Re: [PATCH] x86/sgx: Synchronize encl->srcu in sgx_encl_release().
From: Jarkko Sakkinen
Date: Tue Dec 15 2020 - 16:40:25 EST
On Tue, Dec 15, 2020 at 11:34:37AM -0600, Haitao Huang wrote:
> On Mon, 14 Dec 2020 23:59:55 -0600, Jarkko Sakkinen <jarkko@xxxxxxxxxx>
> wrote:
>
> > On Tue, Dec 15, 2020 at 07:56:01AM +0200, Jarkko Sakkinen wrote:
> > > On Mon, Dec 14, 2020 at 11:01:32AM -0800, Sean Christopherson wrote:
> > > > On Fri, Dec 11, 2020, Jarkko Sakkinen wrote:
> > > > > Each sgx_mmun_notifier_release() starts a grace period, which
> > > means that
> > > >
> > > > Should be sgx_mmu_notifier_release(), here and in the comment.
> > >
> > > Thanks.
> > >
> > > > > one extra synchronize_rcu() in sgx_encl_release(). Add it there.
> > > > >
> > > > > sgx_release() has the loop that drains the list but with bad
> > > luck the
> > > > > entry is already gone from the list before that loop processes it.
> > > >
> > > > Why not include the actual analysis that "proves" the bug? The
> > > splat that
> > > > Haitao reported would also be useful info.
> > >
> > > True. I can include a snippet of dmesg to the commit message.
> > >
> > > > > Fixes: 1728ab54b4be ("x86/sgx: Add a page reclaimer")

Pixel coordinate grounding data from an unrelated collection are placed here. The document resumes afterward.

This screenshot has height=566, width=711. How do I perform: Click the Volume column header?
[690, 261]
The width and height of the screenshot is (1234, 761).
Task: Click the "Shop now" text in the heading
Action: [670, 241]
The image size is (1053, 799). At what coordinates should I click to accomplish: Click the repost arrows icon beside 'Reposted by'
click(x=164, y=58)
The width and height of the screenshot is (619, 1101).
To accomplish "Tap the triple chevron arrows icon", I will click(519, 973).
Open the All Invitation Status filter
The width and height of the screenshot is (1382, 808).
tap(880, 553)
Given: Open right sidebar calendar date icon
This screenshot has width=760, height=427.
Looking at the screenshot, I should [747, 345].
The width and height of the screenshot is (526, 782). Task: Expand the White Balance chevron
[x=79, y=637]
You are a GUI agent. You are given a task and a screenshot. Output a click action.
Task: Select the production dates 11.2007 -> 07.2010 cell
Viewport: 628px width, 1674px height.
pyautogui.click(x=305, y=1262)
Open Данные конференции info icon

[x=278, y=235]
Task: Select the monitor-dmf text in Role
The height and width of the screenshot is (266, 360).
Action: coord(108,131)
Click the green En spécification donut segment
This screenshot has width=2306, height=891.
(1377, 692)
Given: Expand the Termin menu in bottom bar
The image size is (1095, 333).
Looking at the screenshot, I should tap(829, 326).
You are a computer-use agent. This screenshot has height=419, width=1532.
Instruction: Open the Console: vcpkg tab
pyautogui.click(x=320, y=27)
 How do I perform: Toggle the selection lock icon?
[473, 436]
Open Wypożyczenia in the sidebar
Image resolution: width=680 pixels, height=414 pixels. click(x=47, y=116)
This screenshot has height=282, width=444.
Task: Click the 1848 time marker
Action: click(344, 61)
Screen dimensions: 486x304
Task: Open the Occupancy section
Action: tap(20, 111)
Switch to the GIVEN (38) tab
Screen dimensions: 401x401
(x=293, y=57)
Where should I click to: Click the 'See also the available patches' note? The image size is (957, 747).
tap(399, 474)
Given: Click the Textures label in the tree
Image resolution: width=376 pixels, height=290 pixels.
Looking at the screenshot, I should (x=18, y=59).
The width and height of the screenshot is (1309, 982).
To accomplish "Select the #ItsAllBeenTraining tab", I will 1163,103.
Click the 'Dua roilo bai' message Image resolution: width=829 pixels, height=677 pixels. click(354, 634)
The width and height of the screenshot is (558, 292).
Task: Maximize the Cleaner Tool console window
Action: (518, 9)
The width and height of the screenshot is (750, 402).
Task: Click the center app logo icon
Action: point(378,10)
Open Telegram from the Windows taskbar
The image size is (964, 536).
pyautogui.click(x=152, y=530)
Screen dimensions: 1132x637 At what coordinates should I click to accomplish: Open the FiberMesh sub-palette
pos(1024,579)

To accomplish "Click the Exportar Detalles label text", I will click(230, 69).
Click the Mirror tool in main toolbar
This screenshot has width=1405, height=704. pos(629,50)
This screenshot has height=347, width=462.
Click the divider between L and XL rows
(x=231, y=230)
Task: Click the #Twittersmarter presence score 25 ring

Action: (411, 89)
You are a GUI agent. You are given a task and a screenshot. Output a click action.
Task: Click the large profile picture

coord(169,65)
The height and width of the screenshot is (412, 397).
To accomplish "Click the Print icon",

> > > > > Cc: Borislav Petkov <bp@xxxxxxxxx>
> > > > > Cc: Dave Hansen <dave.hansen@xxxxxxxxxxxxxxx>
> > > > > Reported-by: Sean Christopherson <seanjc@xxxxxxxxxx>
> > > >
> > > > Haitao reported the bug, and for all intents and purposes provided
> > > the fix. I
> > > > just did the analysis to verify that there was a legitimate bug
> > > and that the
> > > > synchronization in sgx_encl_release() was indeed necessary.
> > >
> > > Good and valid point. The way I see it, the tags should be:
> > >
> > > Reported-by: Haitao Huang <haitao.huang@xxxxxxxxxxxxxxx>
> > > Suggested-by: Sean Christopherson <seanjc@xxxxxxxxxx>
> > >
> > > Haitao pointed out the bug but from your analysis I could resolve that
> > > this is the fix to implement, and was able to write the long
> > > description for the commit.
> > >
> > > Does this make sense to you?
> >
> > I'm sending v2 next week (this week on vacation).
> >
> > /Jarkko
>
> I don't mind either how tags are assigned. But our testing reveals
> significant latency introduced in scenarios of heavy loading/unloading
> enclaves. synchronize_srcu_expedited fixed the issue. Please analyze and
> confirm if that's more appropriate than synchronize_srcu here.
I don't see any obvious reason why *_expedited could not be used here,
as most of the time sync's are taken care of sgx_release() loop, and the
final sync is with sgx_mmu_notifier_release(). More aggressive spinning
should not do any harm here.
About the tags. I just try to get them right, and it is sometimes not
straight-forward. So I guess, with all things considered, I'll put
suggested-by from you. Once I get a refined patch out, try it out with
your workloads and provide me tested-by, if it is working for you.
/Jarkko